[Stated task A]: In the Cyprexx forum thread, why did the husband fail Cyprexx's background check?
[Stated task B]: In the Cyprexx forum thread, rewrite the part from "I replied with" up to and including "received This response.", replacing "business name" with "company name".
[Stated task C]: Write the next part of the Cyprexx forum thread, picking up after its final sentence.

[Passage shown]:
··········
# Cyprexx



## SethNKC

We worked for Cyprexx through another company as main contacts for 3 1/2 years. Everyone at cyprexx knew us, did excellent work & received 5-12 preservations & 80 Lawns throughout this past year. The year before we had 180 lawns & about 2-3 preservations a week. We split ways with the company we were with, and decided to go on our own. My husband applied for Cyprexx, Could not pass the background check over a felony charge that was 10+ years old (For a bad check). So we spoke with a gentlemen named Andrew in the legal department of Cyprexx, he explained that with the contract they have with fannie mae that they will not hire anyone with a past felony charge period, He did state that we could change ownership to me if i could pass the background check. Which we did, because they only do a background check on the owner of the company. So, i contacted Giovannie in regards to signing up and i received this email back. 

"Good Morning,
Per previous conversations, we are unable to consider you as a Vendor at this time due to the failed background check by " My Husband" .
Cordially,
Giovannie E.

I replied with 

Giovannie,
Per our conversation with Andrew, He said it was alright to change the ownership of the company & Sign up under my business name. I dont understand how come i can not have a contract with your company when i have no prior criminal history & the company being in my name im held reliable for everything. 
Thanks 

I then received This response.

"
Good Afternoon
I have spoken with management regarding your application. In order to proceed with your application you will have to be signed up by a property coordinator. Our coordinators will be able to sign you up as work becomes available in your area. Your application is in our system under AP: .XXXX once you are signed up you will then have to provide a signed, notarized statement that "my Husband" will not be involved with the company in any way; that he will not be performing any services on our behalf and that under no circumstances will he ever be on a property in Cyprexx Services LLC inventory.
··········
[Records provided]:
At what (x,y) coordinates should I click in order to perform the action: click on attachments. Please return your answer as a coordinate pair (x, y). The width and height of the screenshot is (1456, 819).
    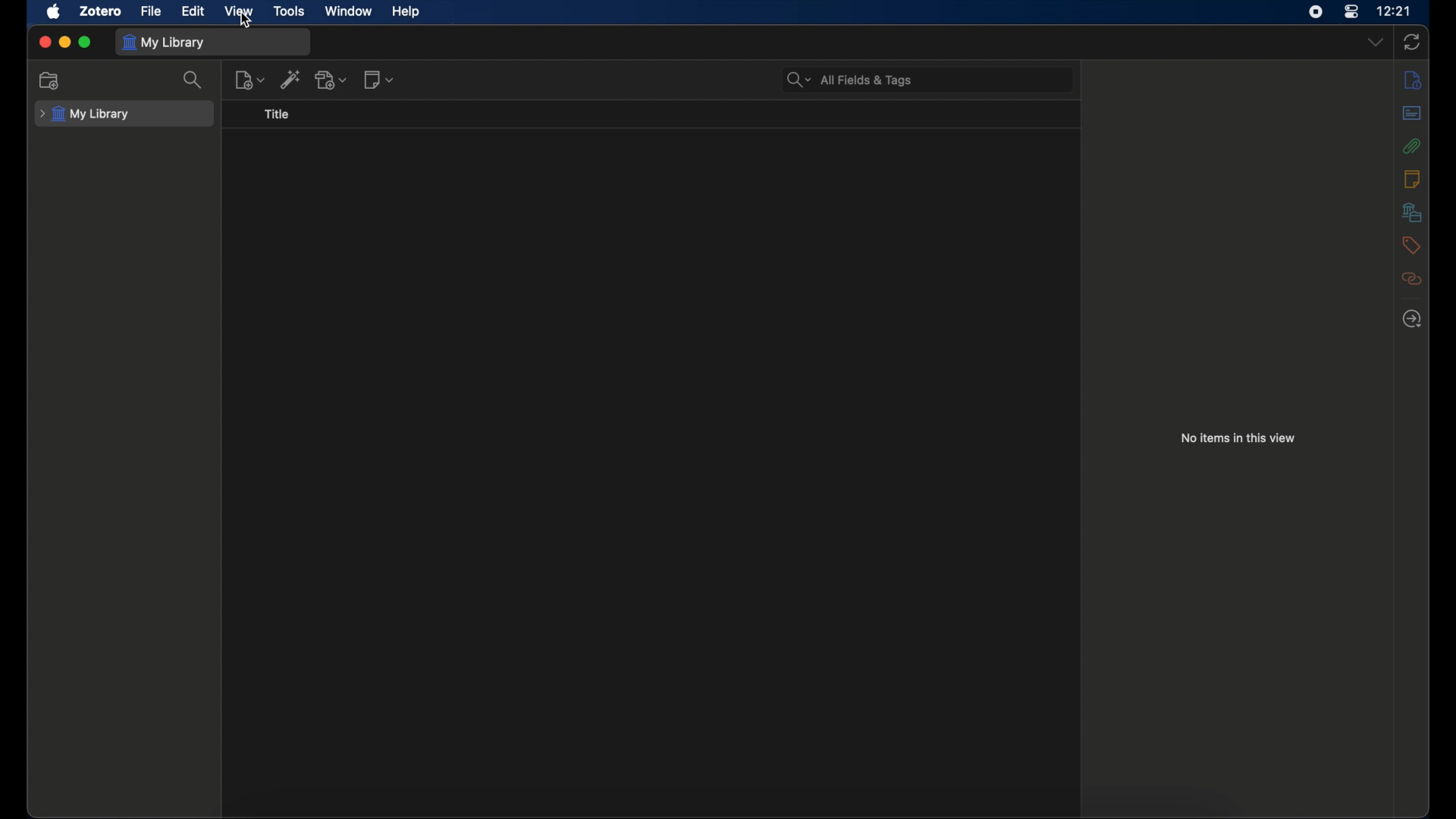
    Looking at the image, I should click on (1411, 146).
··········
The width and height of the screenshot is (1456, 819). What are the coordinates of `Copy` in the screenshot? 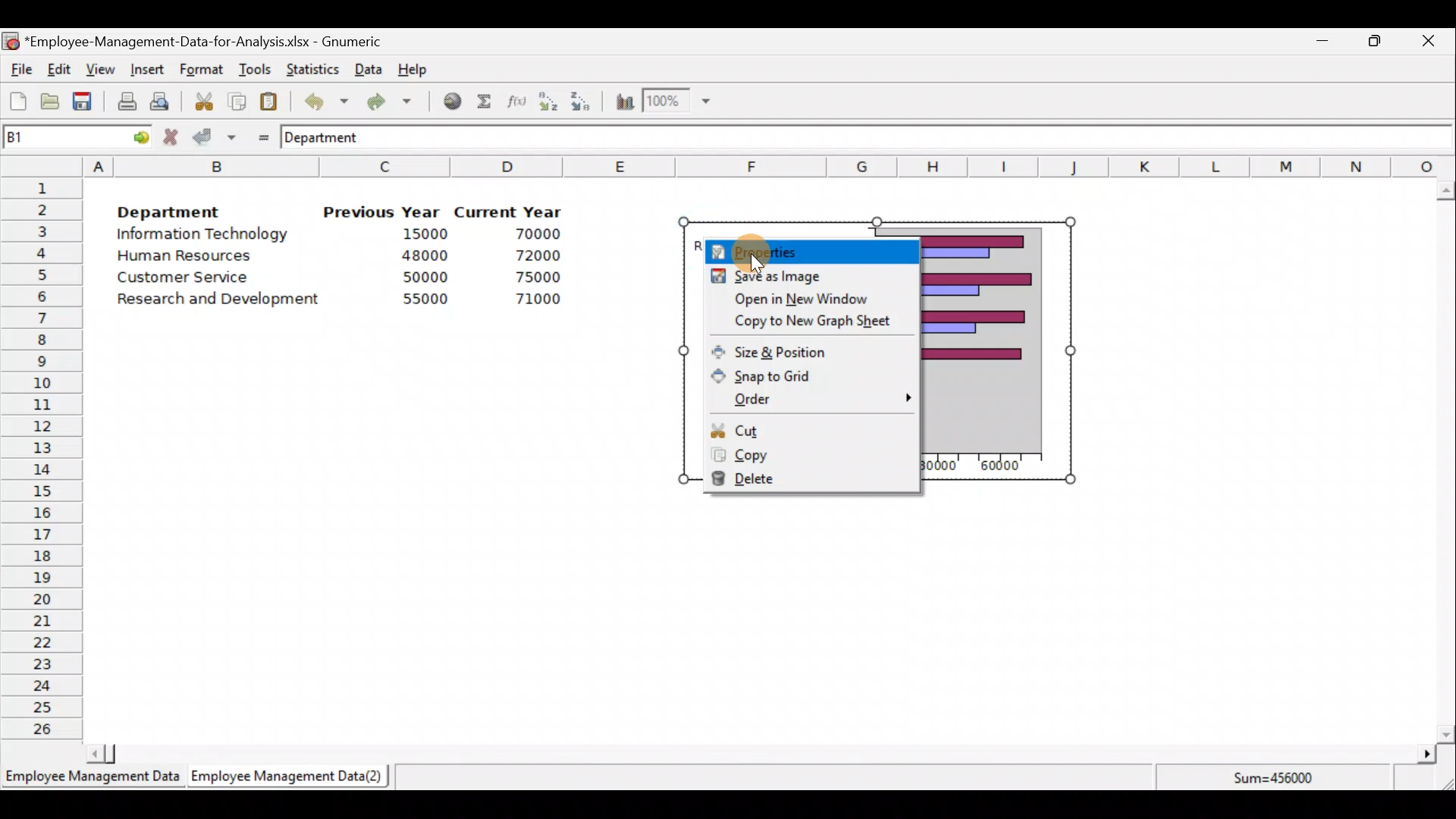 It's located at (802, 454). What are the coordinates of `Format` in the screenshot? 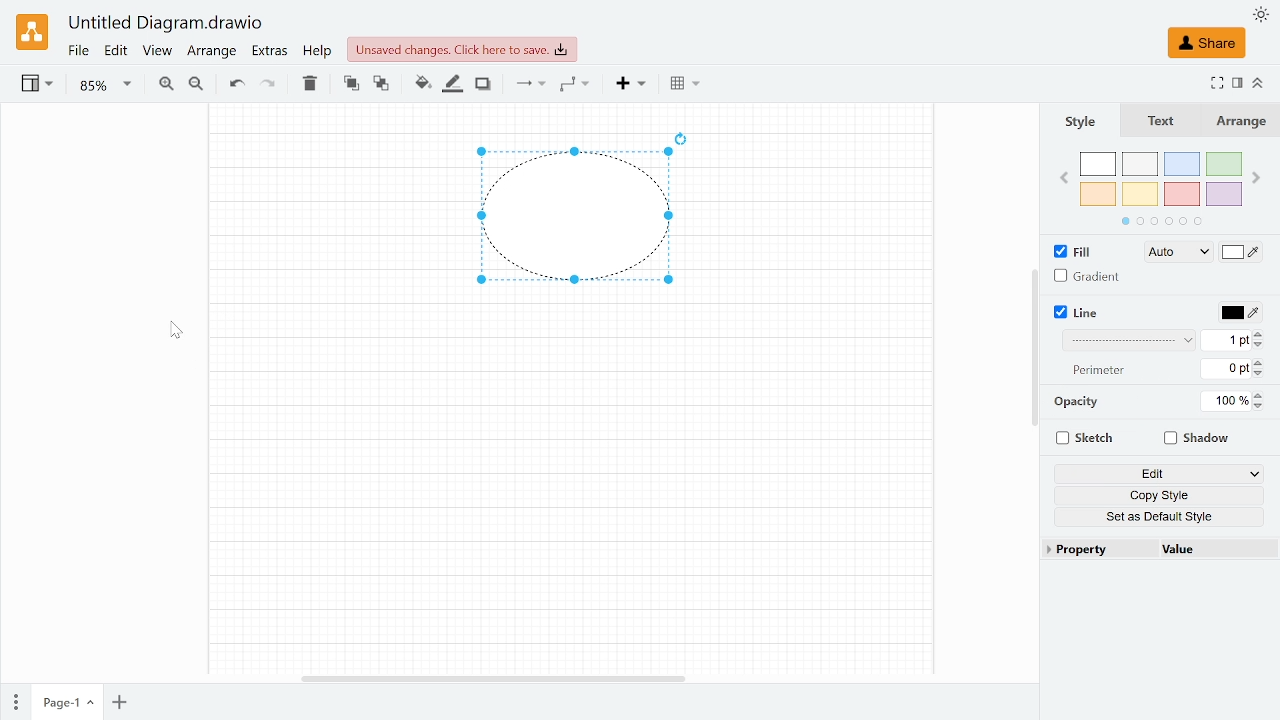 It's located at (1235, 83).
··········
[Reply A]: He had a felony charge, more than 10 years old, for a bad check.

[Reply B]:
I replied with 

Giovannie,
Per our conversation with Andrew, He said it was alright to change the ownership of the company & Sign up under my company name. I dont understand how come i can not have a contract with your company when i have no prior criminal history & the company being in my name im held reliable for everything. 
Thanks 

I then received This response.

[Reply C]:
Cordially,
Giovannie E.

Then i responded with this. 

Good Afternoon Giovanne,

Just an update: After receiving the first email explaining to me that you will not be able to consider me as a vendor due to "My husband" failing a back ground check. Then getting a email following that after i complained about myself not having a prior criminal history ,you then stating that i could be considered but i will have to be signed up with a property Coordinator when there's a need in my area. I know there is work available in my area because i know you are hiring & i still 5 days later have never received any packet of paperwork to fill out or anything ect. Then also the email stating i have to sign a letter and have it notarized stating "my husband" will not be on any of your properties or involved in my business at all. I have came to the conclusion that i feel i am not being given the equal opportunity i should be given due to a failed back ground check by someone who is employed by me & also no where in your paperwork does it say employees have to pass a background check as well,( If you guys were to change this and add it as part of the contract you would lose atleast 50% of your venders nationwide due to the individuals in this line of work). Only that Business Owners have to under go a back ground check. I appreciate you taking the time to correspond with me but i will be contacting a lawyer in regards to this because Cyprexx Services is not giving me the appropriate chance in employment as i believe i deserve. 
Thank you for your time!

I think this is totally wrong, there is nothing in their contract stating an employee has to pass a background check & that in this line of work if employers would have to require background checks from our employees, i believe cyprexx would lose 50% of their vendors nationwide.

Im venting my frustrations out about cyprexx, You know the company we were running mad over 250,000 last year with Cyprexx. 

By the way, i never got a response after that last email. 
Sorry for such a long post.

Whats your thoughts?


----------



## warranpiece

FNMA is sensative to felonys. They don't care about you, only their contract with Fannie Mae. The onboarders probably do not really know what they need and don't need in specific areas. 

The bottom line is I wouldn't hold your breath.


----------



## ontimepres

There is a shift in this direction with several of the larger companies ... Safeguard recently released a memo about this. I interpreted it to mean our subs, crews and employees will soon have to pass a background check and that vendors will have to provide this information to Safeguard.


----------



## PropPresPro

So let me get this straight. . .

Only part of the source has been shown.